La justice, dans les « démocraties » occidentales, est inféodée, comme le reste de l’appareil d’état, au pouvoir de l’argent. Et ce sont les groupes financiers occidentaux qui tirent profit du pillage du Congo. Certes, il arrive que des magistrats héroïques s’y opposent. Mais ce ne sont pas ceux qu’on enverra…
 
Il y a aussi les menaces qui découlent d’un certain nationalisme sourcilleux, patriotiquement hypersensible à des thèmes comme l’indépendance et la souveraineté nationale, susceptible de toutes sortes de récupérations politiques. Le 7 juin 2010, et sous le titre : « Assassinat de Floribert Chebeya, Gizenga tape du poing sur la table », La Référence+ rapporte que le Patriarche déplore la perte d’un véritable ami, qui a toujours été impliqué dans toutes les manifestations sanglantes et les oppressions connues par les militants du Palu sous la dictature de Mobutu.
Il demande au gouvernement d’engager sans délai une enquête sérieuse et exige l’application de la loi dans toute sa rigueur à l’endroit des auteurs quels qu’ils soient. Cependant, le Patriarche s’insurge contre l’attitude d’ingérence des puissances étrangères tendant à dicter aux institutions congolaises ce qu’elles doivent faire. Le PALU souhaiterait aussi éviter de « créer une psychose préjudiciable aux festivités commémoratives de l’indépendance ».Sauf tout le respect dû au grand âge du Patriarche, ce point de vue ne tient pas la route, car elle revient à dire « la justice d’abord, sauf quand elle peut gêner mes amis ».

Données recueillies:
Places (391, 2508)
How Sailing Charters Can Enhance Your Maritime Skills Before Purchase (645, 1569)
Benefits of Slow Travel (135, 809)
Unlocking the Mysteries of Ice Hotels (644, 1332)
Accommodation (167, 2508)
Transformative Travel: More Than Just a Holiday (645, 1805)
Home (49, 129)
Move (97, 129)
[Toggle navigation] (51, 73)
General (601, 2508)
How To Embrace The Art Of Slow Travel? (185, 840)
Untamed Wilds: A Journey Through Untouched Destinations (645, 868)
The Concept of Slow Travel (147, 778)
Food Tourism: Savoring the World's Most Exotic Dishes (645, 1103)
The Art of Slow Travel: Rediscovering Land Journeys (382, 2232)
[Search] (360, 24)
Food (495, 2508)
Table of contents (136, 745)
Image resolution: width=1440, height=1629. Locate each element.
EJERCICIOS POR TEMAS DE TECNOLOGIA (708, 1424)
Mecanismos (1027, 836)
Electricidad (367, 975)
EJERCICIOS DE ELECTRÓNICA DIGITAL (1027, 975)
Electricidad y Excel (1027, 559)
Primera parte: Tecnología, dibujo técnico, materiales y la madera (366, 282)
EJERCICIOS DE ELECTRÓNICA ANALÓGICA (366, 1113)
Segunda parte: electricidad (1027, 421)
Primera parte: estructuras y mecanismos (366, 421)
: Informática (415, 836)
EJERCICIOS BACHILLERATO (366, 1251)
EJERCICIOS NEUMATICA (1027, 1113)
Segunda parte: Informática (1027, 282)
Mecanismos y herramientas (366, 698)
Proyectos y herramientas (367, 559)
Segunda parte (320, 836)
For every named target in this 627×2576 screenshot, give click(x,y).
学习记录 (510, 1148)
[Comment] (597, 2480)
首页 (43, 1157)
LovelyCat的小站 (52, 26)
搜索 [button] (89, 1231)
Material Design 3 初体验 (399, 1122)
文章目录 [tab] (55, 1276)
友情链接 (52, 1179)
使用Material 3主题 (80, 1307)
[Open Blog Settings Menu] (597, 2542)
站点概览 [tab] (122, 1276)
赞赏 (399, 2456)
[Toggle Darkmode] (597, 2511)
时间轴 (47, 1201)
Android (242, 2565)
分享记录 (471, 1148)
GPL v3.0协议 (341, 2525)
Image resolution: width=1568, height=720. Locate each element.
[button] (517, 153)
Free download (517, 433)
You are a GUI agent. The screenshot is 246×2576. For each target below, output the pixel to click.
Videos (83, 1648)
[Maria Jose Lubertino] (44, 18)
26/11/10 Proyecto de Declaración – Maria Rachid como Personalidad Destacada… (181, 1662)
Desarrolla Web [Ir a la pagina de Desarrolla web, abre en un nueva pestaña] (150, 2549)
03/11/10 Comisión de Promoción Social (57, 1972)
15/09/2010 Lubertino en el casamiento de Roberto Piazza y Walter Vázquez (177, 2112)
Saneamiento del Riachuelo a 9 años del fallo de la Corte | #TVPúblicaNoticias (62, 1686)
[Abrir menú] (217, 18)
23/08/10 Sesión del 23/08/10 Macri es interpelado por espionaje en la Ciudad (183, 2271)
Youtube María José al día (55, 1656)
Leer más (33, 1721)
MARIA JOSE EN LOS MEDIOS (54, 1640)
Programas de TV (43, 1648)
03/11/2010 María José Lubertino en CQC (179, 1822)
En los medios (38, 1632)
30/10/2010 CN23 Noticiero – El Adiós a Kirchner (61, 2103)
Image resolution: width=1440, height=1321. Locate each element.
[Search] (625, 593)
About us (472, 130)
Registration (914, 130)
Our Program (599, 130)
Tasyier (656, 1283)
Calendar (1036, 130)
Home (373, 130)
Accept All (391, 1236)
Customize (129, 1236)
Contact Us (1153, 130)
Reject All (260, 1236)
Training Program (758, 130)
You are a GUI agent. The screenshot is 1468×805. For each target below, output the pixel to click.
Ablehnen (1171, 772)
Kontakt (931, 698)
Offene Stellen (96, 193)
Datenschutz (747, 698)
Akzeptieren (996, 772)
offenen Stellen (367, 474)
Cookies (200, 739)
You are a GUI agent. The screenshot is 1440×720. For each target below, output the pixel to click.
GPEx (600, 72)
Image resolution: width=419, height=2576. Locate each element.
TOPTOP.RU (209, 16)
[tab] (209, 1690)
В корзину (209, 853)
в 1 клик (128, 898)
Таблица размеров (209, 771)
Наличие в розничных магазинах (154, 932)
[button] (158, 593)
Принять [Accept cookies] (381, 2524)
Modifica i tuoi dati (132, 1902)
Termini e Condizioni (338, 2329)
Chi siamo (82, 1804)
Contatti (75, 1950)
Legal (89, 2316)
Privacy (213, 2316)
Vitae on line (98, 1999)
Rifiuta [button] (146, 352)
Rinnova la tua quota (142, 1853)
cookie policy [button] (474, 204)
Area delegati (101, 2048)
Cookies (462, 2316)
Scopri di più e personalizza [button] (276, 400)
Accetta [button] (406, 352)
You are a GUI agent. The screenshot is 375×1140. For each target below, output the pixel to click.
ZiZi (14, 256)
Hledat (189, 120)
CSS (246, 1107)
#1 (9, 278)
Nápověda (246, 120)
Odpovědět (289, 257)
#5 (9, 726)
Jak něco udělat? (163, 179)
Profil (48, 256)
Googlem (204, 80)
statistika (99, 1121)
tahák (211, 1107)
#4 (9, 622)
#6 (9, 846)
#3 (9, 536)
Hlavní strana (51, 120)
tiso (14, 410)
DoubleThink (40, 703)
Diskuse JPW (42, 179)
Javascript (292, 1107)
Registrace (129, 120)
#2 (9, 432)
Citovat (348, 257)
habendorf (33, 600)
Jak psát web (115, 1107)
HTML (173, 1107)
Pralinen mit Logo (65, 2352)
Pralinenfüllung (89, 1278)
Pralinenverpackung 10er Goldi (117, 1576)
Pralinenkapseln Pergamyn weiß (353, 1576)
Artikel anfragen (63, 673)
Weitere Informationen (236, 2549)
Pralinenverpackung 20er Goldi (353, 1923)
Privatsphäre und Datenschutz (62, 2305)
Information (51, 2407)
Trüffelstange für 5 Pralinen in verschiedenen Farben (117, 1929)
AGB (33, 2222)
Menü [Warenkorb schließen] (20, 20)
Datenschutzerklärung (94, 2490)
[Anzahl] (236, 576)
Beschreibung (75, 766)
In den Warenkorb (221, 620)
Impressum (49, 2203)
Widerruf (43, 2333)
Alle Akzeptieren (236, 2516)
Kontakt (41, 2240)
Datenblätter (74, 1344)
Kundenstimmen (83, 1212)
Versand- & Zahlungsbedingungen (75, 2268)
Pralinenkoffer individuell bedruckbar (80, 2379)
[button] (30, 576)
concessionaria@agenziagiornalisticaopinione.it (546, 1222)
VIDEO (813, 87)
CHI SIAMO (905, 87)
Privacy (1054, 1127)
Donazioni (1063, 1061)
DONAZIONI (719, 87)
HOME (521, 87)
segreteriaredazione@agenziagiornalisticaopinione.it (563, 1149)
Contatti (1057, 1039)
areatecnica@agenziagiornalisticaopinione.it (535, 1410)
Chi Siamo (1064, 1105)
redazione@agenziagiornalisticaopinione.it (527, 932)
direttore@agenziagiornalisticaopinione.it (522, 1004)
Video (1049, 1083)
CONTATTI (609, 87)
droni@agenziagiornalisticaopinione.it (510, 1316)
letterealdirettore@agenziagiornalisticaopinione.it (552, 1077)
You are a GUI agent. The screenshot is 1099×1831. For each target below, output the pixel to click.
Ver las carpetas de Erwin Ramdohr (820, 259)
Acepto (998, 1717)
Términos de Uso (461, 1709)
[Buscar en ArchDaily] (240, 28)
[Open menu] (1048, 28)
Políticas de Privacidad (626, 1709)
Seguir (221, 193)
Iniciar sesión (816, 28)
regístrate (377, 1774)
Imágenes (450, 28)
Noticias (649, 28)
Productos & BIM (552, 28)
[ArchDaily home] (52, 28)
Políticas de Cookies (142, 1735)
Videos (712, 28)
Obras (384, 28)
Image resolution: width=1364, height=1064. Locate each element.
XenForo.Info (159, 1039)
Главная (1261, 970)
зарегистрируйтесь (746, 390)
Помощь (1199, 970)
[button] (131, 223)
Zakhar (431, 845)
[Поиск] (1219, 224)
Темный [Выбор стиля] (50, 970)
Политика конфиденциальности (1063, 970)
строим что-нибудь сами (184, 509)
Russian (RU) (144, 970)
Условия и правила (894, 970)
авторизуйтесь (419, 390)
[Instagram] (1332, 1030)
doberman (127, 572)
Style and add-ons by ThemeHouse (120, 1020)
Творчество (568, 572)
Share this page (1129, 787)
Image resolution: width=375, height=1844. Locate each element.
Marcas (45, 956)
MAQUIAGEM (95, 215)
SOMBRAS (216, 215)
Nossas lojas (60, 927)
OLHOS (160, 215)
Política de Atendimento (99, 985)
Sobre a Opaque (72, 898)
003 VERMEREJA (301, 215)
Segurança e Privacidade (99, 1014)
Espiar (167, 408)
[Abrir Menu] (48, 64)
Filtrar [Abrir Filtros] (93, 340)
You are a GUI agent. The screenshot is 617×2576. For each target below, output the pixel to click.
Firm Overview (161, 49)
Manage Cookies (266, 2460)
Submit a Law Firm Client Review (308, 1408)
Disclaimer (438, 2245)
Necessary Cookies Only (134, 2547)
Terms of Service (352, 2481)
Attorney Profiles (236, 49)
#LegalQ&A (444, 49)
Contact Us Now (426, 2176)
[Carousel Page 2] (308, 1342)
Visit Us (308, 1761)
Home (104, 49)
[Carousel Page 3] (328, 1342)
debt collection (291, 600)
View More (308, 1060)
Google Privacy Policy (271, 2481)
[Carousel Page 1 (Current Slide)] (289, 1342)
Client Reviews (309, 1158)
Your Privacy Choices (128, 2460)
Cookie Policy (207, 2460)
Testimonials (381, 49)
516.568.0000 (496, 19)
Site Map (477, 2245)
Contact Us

### [Consigne]
Renvoyez à l'identique le passage du texte sur l'affaire Chebeya, en commençant à « Il y a aussi » et en terminant à « dictature de Mobutu. ». Ce matériel a une autre provenance que le texte.

### [Résultat attendu]
Il y a aussi les menaces qui découlent d’un certain nationalisme sourcilleux, patriotiquement hypersensible à des thèmes comme l’indépendance et la souveraineté nationale, susceptible de toutes sortes de récupérations politiques. Le 7 juin 2010, et sous le titre : « Assassinat de Floribert Chebeya, Gizenga tape du poing sur la table », La Référence+ rapporte que le Patriarche déplore la perte d’un véritable ami, qui a toujours été impliqué dans toutes les manifestations sanglantes et les oppressions connues par les militants du Palu sous la dictature de Mobutu.